───── Records to use ─────

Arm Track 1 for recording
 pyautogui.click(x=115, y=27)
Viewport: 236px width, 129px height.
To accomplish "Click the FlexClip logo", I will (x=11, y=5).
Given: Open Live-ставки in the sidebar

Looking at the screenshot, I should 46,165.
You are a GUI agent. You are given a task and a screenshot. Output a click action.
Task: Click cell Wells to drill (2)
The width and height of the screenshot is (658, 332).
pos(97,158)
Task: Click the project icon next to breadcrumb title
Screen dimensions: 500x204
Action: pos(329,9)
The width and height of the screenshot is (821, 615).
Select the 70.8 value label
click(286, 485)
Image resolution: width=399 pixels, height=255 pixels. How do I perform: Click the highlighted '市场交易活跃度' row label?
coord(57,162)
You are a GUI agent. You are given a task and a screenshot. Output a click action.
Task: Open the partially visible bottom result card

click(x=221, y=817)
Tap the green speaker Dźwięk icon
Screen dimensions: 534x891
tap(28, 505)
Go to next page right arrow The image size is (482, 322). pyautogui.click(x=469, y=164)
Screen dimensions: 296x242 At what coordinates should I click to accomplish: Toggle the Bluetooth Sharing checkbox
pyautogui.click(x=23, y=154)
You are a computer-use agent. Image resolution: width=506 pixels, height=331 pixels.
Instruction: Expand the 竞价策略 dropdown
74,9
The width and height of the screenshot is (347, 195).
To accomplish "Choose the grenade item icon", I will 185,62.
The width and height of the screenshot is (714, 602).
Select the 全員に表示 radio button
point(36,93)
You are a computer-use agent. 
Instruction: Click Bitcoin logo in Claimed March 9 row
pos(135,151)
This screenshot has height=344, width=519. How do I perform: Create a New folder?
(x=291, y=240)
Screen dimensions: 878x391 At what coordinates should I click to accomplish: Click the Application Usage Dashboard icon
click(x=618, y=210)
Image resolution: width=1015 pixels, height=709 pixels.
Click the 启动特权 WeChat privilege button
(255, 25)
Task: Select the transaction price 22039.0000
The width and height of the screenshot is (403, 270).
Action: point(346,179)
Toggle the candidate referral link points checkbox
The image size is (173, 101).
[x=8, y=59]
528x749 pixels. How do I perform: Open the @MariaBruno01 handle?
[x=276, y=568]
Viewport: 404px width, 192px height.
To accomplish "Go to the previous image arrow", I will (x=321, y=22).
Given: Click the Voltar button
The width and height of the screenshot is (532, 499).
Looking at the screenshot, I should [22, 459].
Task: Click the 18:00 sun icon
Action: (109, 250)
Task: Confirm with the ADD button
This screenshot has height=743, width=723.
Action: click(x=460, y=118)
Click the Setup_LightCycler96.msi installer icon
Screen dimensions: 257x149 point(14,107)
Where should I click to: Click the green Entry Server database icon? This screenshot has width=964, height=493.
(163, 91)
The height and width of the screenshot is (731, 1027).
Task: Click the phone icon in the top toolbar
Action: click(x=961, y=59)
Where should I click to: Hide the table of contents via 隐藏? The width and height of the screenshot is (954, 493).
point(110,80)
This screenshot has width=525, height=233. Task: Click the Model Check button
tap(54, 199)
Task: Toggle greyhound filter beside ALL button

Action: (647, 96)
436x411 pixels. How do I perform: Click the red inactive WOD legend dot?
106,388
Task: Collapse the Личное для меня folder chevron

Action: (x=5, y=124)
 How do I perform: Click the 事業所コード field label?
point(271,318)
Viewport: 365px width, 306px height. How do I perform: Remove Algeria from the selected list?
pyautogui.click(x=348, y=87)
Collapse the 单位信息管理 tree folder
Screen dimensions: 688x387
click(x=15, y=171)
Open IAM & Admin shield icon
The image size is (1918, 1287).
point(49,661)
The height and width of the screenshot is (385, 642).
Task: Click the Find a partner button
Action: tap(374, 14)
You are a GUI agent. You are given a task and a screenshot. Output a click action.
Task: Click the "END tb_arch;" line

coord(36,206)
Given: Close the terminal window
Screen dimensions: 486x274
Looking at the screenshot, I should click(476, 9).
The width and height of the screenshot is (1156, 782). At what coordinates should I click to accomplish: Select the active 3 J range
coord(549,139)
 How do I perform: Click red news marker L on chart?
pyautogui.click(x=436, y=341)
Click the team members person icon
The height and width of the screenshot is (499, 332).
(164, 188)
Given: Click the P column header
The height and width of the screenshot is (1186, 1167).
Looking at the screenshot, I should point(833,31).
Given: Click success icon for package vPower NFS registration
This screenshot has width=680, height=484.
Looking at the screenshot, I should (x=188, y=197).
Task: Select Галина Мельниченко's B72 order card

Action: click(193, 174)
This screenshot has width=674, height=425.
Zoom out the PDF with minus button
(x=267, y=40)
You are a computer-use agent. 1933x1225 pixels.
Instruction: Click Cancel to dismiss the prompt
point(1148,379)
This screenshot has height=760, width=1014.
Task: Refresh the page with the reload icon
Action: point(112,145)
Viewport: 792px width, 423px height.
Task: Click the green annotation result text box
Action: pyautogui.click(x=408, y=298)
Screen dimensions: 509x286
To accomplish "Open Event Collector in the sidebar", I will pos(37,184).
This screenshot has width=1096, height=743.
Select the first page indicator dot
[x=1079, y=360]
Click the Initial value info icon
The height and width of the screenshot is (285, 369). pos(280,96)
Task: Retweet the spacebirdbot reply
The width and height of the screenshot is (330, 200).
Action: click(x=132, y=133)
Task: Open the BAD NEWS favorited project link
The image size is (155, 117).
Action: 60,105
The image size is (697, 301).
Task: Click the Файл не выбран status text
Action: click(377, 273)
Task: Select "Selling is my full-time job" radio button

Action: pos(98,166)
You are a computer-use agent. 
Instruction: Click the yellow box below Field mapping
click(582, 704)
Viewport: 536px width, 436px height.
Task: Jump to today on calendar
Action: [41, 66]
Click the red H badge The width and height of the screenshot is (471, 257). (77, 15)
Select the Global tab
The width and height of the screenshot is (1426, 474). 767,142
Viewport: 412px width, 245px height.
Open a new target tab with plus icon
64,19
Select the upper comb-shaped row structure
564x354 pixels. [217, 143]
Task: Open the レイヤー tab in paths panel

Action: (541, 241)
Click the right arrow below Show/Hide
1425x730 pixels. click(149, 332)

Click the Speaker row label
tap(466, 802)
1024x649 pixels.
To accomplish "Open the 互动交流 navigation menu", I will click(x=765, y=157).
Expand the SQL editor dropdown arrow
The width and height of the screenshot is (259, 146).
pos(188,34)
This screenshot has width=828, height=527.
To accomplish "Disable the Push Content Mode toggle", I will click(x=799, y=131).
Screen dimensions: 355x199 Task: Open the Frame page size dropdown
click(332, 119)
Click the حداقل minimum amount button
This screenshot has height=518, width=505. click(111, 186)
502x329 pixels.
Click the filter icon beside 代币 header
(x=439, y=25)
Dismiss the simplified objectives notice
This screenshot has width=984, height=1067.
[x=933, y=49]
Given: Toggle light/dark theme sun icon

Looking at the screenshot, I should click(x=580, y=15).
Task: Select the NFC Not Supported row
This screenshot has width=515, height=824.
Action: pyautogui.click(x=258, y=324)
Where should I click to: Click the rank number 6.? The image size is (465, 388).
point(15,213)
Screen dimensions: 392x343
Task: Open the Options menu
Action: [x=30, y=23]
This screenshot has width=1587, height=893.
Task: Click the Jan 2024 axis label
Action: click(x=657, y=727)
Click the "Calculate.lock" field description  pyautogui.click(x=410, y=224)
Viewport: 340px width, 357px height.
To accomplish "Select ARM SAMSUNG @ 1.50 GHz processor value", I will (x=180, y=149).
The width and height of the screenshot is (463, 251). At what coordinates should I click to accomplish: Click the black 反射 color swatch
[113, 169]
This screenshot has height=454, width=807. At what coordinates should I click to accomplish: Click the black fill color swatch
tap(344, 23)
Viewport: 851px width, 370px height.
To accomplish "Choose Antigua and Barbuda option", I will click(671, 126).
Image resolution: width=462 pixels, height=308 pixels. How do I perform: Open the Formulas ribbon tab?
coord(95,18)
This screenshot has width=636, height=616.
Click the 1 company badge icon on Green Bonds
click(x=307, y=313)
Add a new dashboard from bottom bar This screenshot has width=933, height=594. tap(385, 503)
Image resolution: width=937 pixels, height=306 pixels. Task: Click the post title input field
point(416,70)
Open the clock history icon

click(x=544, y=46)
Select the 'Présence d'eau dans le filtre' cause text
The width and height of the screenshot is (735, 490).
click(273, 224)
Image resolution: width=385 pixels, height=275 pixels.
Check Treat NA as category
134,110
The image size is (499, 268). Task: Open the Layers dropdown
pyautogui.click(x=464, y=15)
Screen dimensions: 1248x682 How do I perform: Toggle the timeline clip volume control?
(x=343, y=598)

─────

The task:
Say how many lines of the data include the word "Choose". Respond with the number alone.

Finished exercise:
2